At KeyCorp in Cleveland, lending income fell 8.7%, to $892 million, while loans declined 20%, to $56 billion; and at Comerica Inc., a mainly commercial lender in Dallas, interest income fell 15%, to $476 million and loans declined 16%, to $40.8 billion.

SunTrust reported a first-quarter loss of $161 million, compared with an $815 million loss a year earlier; KeyCorp narrowed its loss to $55 million, compared with $488 million a year earlier. Comerica's profit rose to $52 million, including a $17 million one-time gain.

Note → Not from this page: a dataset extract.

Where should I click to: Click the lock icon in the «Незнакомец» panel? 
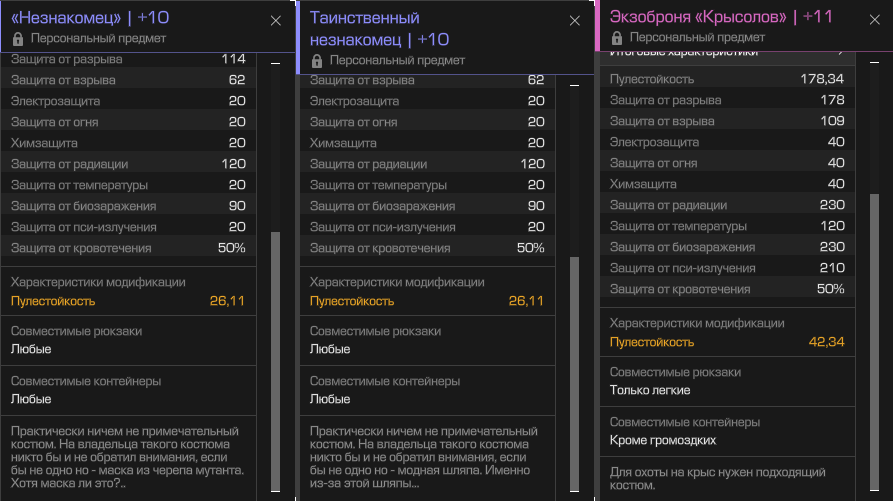click(18, 39)
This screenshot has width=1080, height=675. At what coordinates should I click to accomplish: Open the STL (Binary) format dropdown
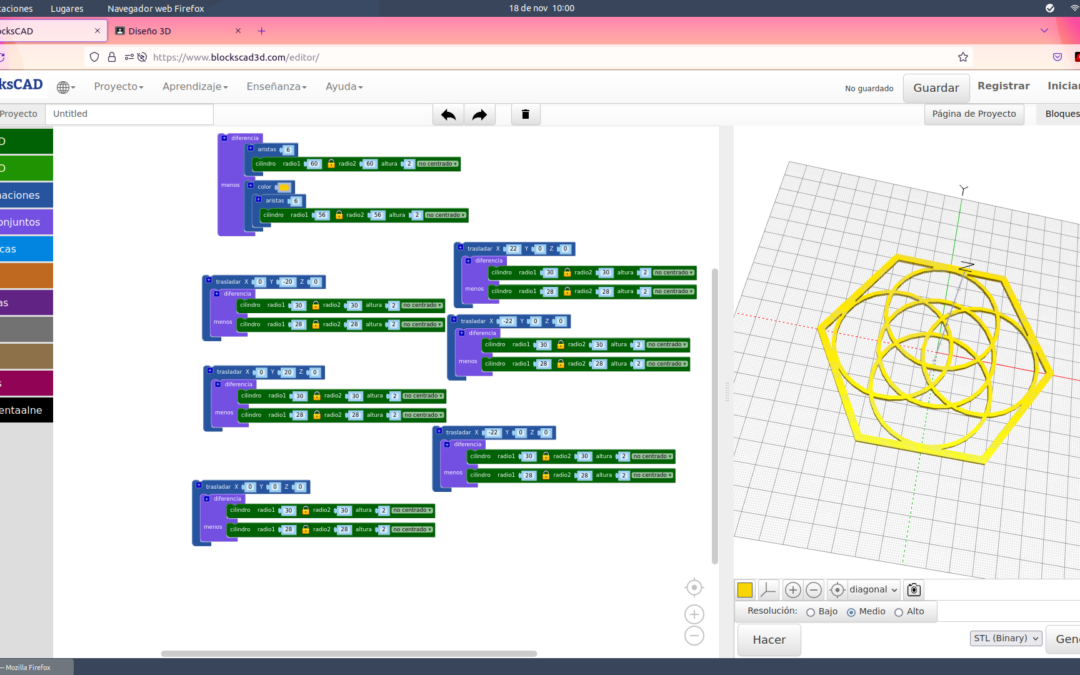click(x=1006, y=638)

Of course, bankers have been accused during the financial crisis of not lending enough, and of tightening conditions for new loans. In January, the Federal Reserve said banks "have yet to unwind the considerable tightening that has occurred over the past two years."

Bankers, meanwhile, argue that they have had to preserve capital to survive the credit crisis. Some bankers, including Comerica's Chief Financial Officer Elizabeth Acton, said low utilization rates have stabilized. "Whether that's continuing we'll have to see. But a lot of our loan decline has been through less usage" of lines of credit.

There is some evidence, if only anecdotal, that the long dry spell is coming to an end. J.P. Morgan said last week it already sees a significant pick-up in loan demand from small business borrowers. Comerica Inc. Chief Executive Ralph Babb told investors Wednesday that the bank made more middle-market loans in Michigan in March "than we've had in any month since 2008."

"Theres a renewed sense of optimism" in Michigan, he said, but loans won't "grow in any kind of a robust fashion."

J.P. Morgan Chairman and CEO Jamie Dimon said during a conference call with reporters last week that most middle-market borrowers don't need credit yet. But many plan to hire, he said, and borrowing "might go up soon."